*Gösterilen metin*
▶
“Bugün Türkiye’nin en bereketli toprakları burası. Buralar ‘vadedilmiş topraklar.’ Musa bütün ömrünü bu toprakları arayarak geçirdi. -Türkler- Geldiler bu toprakları da kuruttular.”
İsrail’e ve onun hâmisi durumundaki örgüt ve karanlık yapılara “Emrinizdeyiz, Siyonizm’in askerleriyiz” mesajı veren bu sözlerin sahibi, Türkiye’deki bir siyasi partinin eş genel başkanı.
Kendisi, 1 Kasım 2015 seçimlerinde seçilememiş ise de, 7 Haziran 2015’de HDP listesinden milletvekili olarak TBMM’ye girmiş, hendek terörüne destek veren 1267 akademisyenden biri olarak da üniversiteden ihraç edilmiş.
Daha önce ÖDP’de Genel Başkan Yardımcılığı, PKK sevicisi Eğitim Sen ile Marksist ÖES (Öğretim Elemanları Sendikası)’nda aktif görevlerde bulunmuş ve Tevrat okuyan bir kimse olarak tanınıyor.
◀
*Alıştırma yönergeleri*
1. Gösterilen metinde "Kendisi, 1 Kasım" ifadesinden "üniversiteden ihraç edilmiş." ifadesine kadar uzanan bölümü, "milletvekili" sözcüğünü "temsilci" ile değiştirerek yeniden yazın.
2. Bir partinin eş genel başkanını anlatan metni, son cümlesinden sonra gelecek kısmı yazarak sürdürün.

*Malzeme*
▶
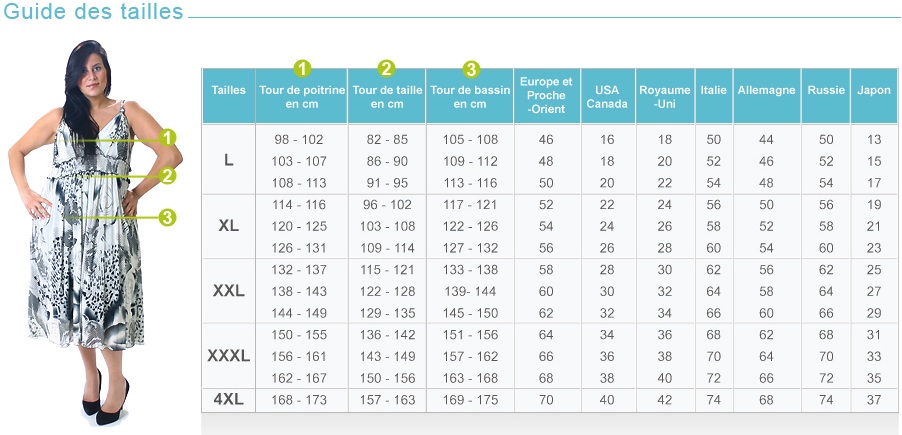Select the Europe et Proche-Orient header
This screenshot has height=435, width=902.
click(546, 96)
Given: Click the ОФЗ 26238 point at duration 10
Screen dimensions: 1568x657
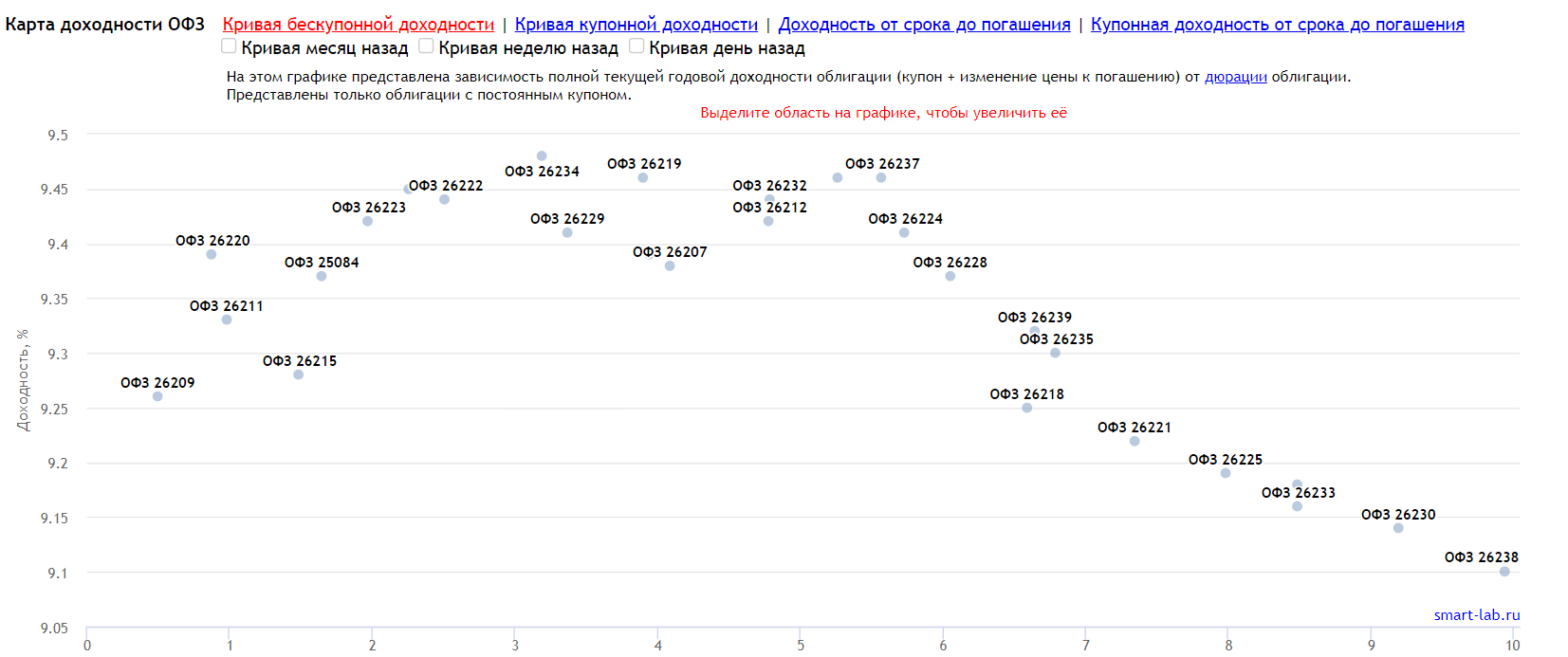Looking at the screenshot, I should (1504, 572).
◀
*Sonuçlar*
1.
Kendisi, 1 Kasım 2015 seçimlerinde seçilememiş ise de, 7 Haziran 2015’de HDP listesinden temsilci olarak TBMM’ye girmiş, hendek terörüne destek veren 1267 akademisyenden biri olarak da üniversiteden ihraç edilmiş.

2.
Şöhretlerinden biri de doçentlik imtihanlarını bir türlü başaramamasıymış… Hakkında terör örgütü propagandası yapmaktan çok sayıda soruşturma ve dava sürüyormuş…
Müslüman ve Türk’e düşman olan bu kişinin kime ve neye hizmet ettiği ortada!
Aslına bakarsanız ‘düşmanın iyisi’ açık sözlü olanıdır. Bu tür açıklamalar, içlerinde saklayamadıkları gerçek yüzlerini ifşa etmeleri bakımından büyük önem arz ediyor. İsrail başta olmak üzere, Amerikalıya, Alman’a, İngiliz’e, Fransız’a hizmet eden ve terör örgütünün bir şubesi olan bu tür yapıları, HDP’ye rey veren Müslüman Kürt kardeşe ve Müslüman olmasa bile bu vatana düşmanlık etmeyen Kürt vatandaşa anlatmak gerekiyor.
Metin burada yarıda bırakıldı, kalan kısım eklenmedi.